[Dataset excerpts]
════════

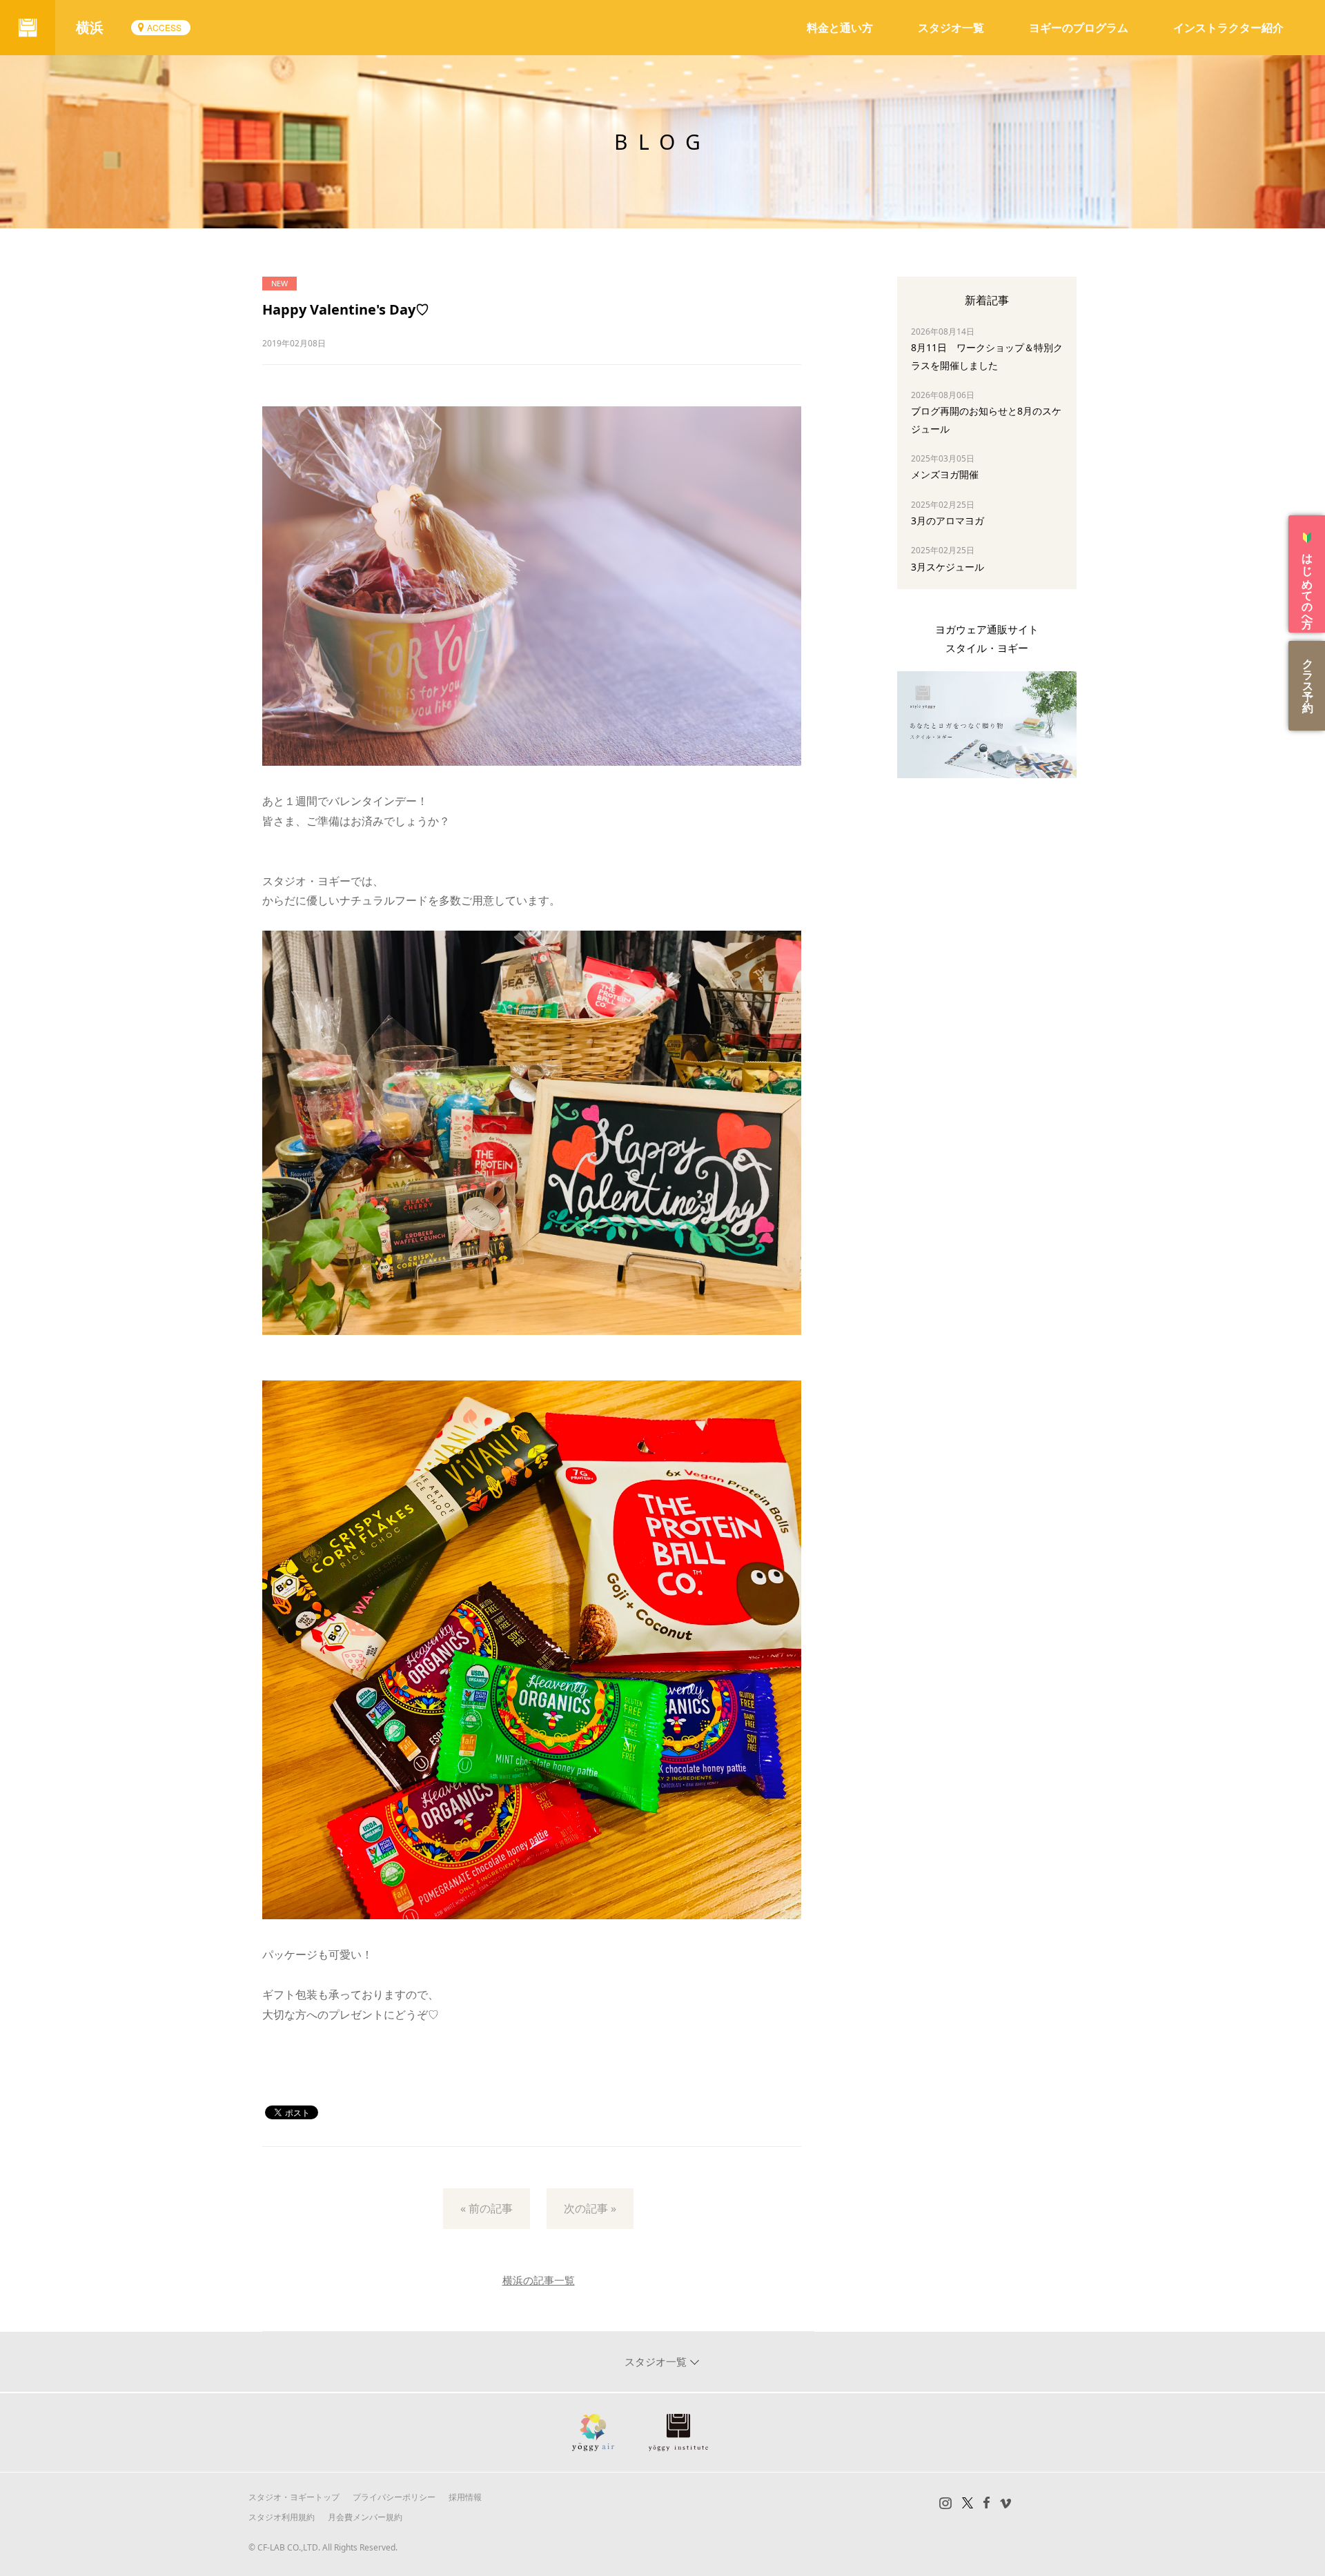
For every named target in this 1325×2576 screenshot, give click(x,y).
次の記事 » (590, 2208)
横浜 (90, 27)
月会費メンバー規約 (365, 2517)
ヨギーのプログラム (1078, 27)
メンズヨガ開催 (945, 474)
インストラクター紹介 (1228, 27)
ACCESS (164, 27)
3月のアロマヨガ (947, 520)
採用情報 (465, 2497)
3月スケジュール (947, 566)
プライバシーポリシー (394, 2497)
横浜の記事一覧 (538, 2280)
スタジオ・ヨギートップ (294, 2497)
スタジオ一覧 (951, 27)
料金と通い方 (840, 27)
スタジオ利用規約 (281, 2517)
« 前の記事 (486, 2208)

════════

### DESCRIPTION OF THE TASK
What is wanted is a verbatim transcription of every record above, pictures excluded.

### WORKED SOLUTION
For every named target in this 1325×2576 screenshot, give click(x,y).
次の記事 » (590, 2208)
横浜 (90, 27)
月会費メンバー規約 (365, 2517)
ヨギーのプログラム (1078, 27)
メンズヨガ開催 (945, 474)
インストラクター紹介 (1228, 27)
ACCESS (164, 27)
3月のアロマヨガ (947, 520)
採用情報 (465, 2497)
3月スケジュール (947, 566)
プライバシーポリシー (394, 2497)
横浜の記事一覧 (538, 2280)
スタジオ・ヨギートップ (294, 2497)
スタジオ一覧 (951, 27)
料金と通い方 (840, 27)
スタジオ利用規約 (281, 2517)
« 前の記事 (486, 2208)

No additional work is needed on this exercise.